Task directions>
Look at the entries below and reproduce them exactly.

Data excerpts>
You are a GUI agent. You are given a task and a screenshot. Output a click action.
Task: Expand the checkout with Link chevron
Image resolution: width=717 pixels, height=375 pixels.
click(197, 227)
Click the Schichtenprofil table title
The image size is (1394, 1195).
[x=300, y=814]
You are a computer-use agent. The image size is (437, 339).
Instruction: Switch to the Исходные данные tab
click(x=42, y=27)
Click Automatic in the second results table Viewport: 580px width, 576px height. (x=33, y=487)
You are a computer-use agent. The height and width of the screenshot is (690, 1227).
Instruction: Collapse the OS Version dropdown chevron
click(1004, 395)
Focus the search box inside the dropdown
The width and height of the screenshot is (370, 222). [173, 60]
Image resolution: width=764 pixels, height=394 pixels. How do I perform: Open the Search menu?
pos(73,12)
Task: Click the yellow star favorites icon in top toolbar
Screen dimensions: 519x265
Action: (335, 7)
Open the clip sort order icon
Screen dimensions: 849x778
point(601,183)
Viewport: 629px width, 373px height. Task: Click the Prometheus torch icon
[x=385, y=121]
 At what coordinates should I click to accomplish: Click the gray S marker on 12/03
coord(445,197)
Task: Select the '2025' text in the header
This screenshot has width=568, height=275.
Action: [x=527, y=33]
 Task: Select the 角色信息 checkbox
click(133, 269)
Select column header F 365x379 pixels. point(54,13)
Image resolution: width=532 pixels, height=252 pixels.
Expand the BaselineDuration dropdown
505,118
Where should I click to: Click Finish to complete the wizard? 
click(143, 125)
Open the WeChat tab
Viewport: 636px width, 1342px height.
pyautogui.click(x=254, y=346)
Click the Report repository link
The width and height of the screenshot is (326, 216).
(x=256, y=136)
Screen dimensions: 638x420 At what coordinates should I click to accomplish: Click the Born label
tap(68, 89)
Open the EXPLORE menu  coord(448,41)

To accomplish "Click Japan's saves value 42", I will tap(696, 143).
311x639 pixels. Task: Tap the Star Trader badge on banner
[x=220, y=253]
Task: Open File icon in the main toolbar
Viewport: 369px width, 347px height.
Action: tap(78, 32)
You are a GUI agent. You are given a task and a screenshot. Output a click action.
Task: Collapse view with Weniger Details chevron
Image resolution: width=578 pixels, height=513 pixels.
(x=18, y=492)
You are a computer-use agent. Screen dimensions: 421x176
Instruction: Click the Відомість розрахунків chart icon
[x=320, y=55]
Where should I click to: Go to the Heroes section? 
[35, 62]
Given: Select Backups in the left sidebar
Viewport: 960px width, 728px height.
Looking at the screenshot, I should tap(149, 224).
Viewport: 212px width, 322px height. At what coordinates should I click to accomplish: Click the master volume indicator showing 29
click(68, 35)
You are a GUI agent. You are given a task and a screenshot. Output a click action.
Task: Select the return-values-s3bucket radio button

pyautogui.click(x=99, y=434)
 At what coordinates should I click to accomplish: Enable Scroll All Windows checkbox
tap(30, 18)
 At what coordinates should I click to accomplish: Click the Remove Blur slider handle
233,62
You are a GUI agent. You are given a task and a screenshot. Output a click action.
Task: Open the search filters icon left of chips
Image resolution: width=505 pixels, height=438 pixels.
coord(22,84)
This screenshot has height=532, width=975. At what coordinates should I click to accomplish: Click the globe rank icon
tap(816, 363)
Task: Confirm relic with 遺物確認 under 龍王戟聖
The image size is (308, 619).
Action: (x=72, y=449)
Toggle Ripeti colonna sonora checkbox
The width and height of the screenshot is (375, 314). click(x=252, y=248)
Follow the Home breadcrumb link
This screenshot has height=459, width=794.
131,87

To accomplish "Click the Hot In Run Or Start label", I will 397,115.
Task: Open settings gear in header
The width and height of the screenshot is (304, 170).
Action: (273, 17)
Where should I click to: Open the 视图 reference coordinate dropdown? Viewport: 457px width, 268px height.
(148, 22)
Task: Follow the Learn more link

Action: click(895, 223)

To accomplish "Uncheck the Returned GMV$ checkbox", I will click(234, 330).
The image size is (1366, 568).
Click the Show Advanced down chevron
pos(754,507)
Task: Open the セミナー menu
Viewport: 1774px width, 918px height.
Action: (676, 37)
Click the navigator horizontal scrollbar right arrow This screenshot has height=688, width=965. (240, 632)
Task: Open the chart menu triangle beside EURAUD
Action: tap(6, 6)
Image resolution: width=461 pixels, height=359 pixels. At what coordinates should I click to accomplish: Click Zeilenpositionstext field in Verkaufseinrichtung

Completed task>
You are a GUI agent. You are given a task and a screenshot. Output a click action.
Task: Expand the checkout with Link chevron
Image resolution: width=717 pixels, height=375 pixels.
click(197, 227)
Click the Schichtenprofil table title
The image size is (1394, 1195).
[x=300, y=814]
You are a computer-use agent. The image size is (437, 339).
Instruction: Switch to the Исходные данные tab
click(x=42, y=27)
Click Automatic in the second results table Viewport: 580px width, 576px height. (x=33, y=487)
You are a computer-use agent. The height and width of the screenshot is (690, 1227).
Instruction: Collapse the OS Version dropdown chevron
click(1004, 395)
Focus the search box inside the dropdown
The width and height of the screenshot is (370, 222). [173, 60]
Image resolution: width=764 pixels, height=394 pixels. How do I perform: Open the Search menu?
pos(73,12)
Task: Click the yellow star favorites icon in top toolbar
Screen dimensions: 519x265
Action: (335, 7)
Open the clip sort order icon
Screen dimensions: 849x778
point(601,183)
Viewport: 629px width, 373px height. Task: Click the Prometheus torch icon
[x=385, y=121]
 At what coordinates should I click to accomplish: Click the gray S marker on 12/03
coord(445,197)
Task: Select the '2025' text in the header
This screenshot has width=568, height=275.
Action: [x=527, y=33]
 Task: Select the 角色信息 checkbox
click(133, 269)
Select column header F 365x379 pixels. point(54,13)
Image resolution: width=532 pixels, height=252 pixels.
Expand the BaselineDuration dropdown
505,118
Where should I click to: Click Finish to complete the wizard? 
click(143, 125)
Open the WeChat tab
Viewport: 636px width, 1342px height.
pyautogui.click(x=254, y=346)
Click the Report repository link
The width and height of the screenshot is (326, 216).
(x=256, y=136)
Screen dimensions: 638x420 At what coordinates should I click to accomplish: Click the Born label
tap(68, 89)
Open the EXPLORE menu  coord(448,41)

To accomplish "Click Japan's saves value 42", I will tap(696, 143).
311x639 pixels. Task: Tap the Star Trader badge on banner
[x=220, y=253]
Task: Open File icon in the main toolbar
Viewport: 369px width, 347px height.
Action: tap(78, 32)
You are a GUI agent. You are given a task and a screenshot. Output a click action.
Task: Collapse view with Weniger Details chevron
Image resolution: width=578 pixels, height=513 pixels.
(x=18, y=492)
You are a computer-use agent. Screen dimensions: 421x176
Instruction: Click the Відомість розрахунків chart icon
[x=320, y=55]
Where should I click to: Go to the Heroes section? 
[35, 62]
Given: Select Backups in the left sidebar
Viewport: 960px width, 728px height.
Looking at the screenshot, I should tap(149, 224).
Viewport: 212px width, 322px height. At what coordinates should I click to accomplish: Click the master volume indicator showing 29
click(68, 35)
You are a GUI agent. You are given a task and a screenshot. Output a click action.
Task: Select the return-values-s3bucket radio button

pyautogui.click(x=99, y=434)
 At what coordinates should I click to accomplish: Enable Scroll All Windows checkbox
tap(30, 18)
 At what coordinates should I click to accomplish: Click the Remove Blur slider handle
233,62
You are a GUI agent. You are given a task and a screenshot. Output a click action.
Task: Open the search filters icon left of chips
Image resolution: width=505 pixels, height=438 pixels.
coord(22,84)
This screenshot has height=532, width=975. At what coordinates should I click to accomplish: Click the globe rank icon
tap(816, 363)
Task: Confirm relic with 遺物確認 under 龍王戟聖
The image size is (308, 619).
Action: (x=72, y=449)
Toggle Ripeti colonna sonora checkbox
The width and height of the screenshot is (375, 314). click(x=252, y=248)
Follow the Home breadcrumb link
This screenshot has height=459, width=794.
131,87

To accomplish "Click the Hot In Run Or Start label", I will 397,115.
Task: Open settings gear in header
The width and height of the screenshot is (304, 170).
Action: (273, 17)
Where should I click to: Open the 视图 reference coordinate dropdown? Viewport: 457px width, 268px height.
(148, 22)
Task: Follow the Learn more link

Action: click(895, 223)

To accomplish "Uncheck the Returned GMV$ checkbox", I will click(234, 330).
The image size is (1366, 568).
Click the Show Advanced down chevron
pos(754,507)
Task: Open the セミナー menu
Viewport: 1774px width, 918px height.
Action: (676, 37)
Click the navigator horizontal scrollbar right arrow This screenshot has height=688, width=965. (240, 632)
Task: Open the chart menu triangle beside EURAUD
Action: tap(6, 6)
Image resolution: width=461 pixels, height=359 pixels. At what coordinates should I click to accomplish: Click Zeilenpositionstext field in Verkaufseinrichtung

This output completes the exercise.